Inspired by the exhibition "Living in Democracy. The architecture of parliaments" organized for the 30th anniversary of the Brussels Parliament in 2019, the session invited participants to reflect on the architecture of parliaments and their spaces and the extent to which they were adequate for citizen participation.
The session began with an interview with Emilien Paulis, who presented the different ways parliaments around the world are organized. He then spoke about the "deliberative wave" that emerged a few years ago and the fact that it has had the effect of pushing parliaments to open their doors to citizens by organizing more and more participatory events within them.

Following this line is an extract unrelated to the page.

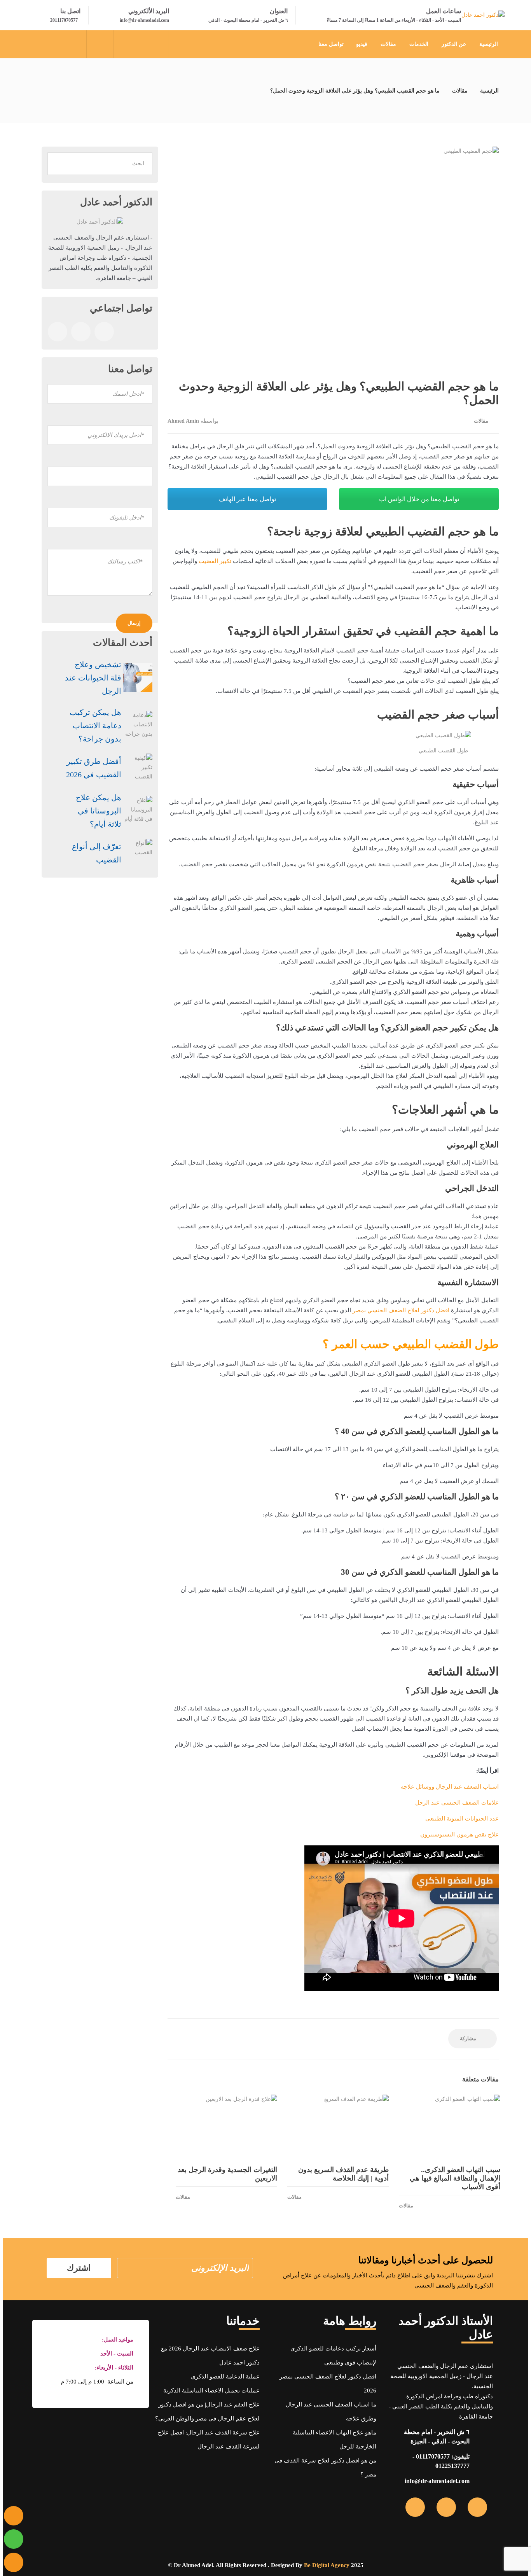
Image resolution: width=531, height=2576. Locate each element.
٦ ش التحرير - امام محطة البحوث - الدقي (248, 20)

This had the effect of highlighting that parliaments were not always able to fully integrate citizens into the participatory and deliberative processes they set up.
Indeed, parliaments remain the same while societies have changed significantly. They have not explored innovations that accommodate important social, economic, and technological transformations. Moreover, they have not adapted their structures and organization to the increasing demand for more citizen involvement. If some procedural evolution has been observed regarding direct democracy (petitioning, initiatives, referendums), it remains less the case regarding deliberative democracy. Among these necessary changes, the spaces of the parliaments are part of it.
The second part of this workshop was a world-café that invited participants to reflect together on how the architecture and spaces of parliaments could be adapted but also on what other elements and challenges should parliaments take into account when inviting citizens to participate in a deliberative process.
The different issues discussed during the world café were the following:
- How can parliaments become ‘living centres of democracy’ again? What values should they reflect and how can these be translated in the architecture?
- Deliberative democracy bringing in a much bigger diversity of citizens into the parliament, what would be needed in order to enhance a genuine encounter and exchange between those diverse groups ?
- How would you redesign the architecture and the spaces of a parliament to foster citizen participation and deliberation in a place that is designed for decision making, voting and enactment of laws ?
These three questions led to very rich and interesting exchanges. Several participants took the floor at the end of the session to present their thoughts and Joyce Van Kerckhove was able to collect all this information and represent it in a visual way in the drawing that you can find in this post.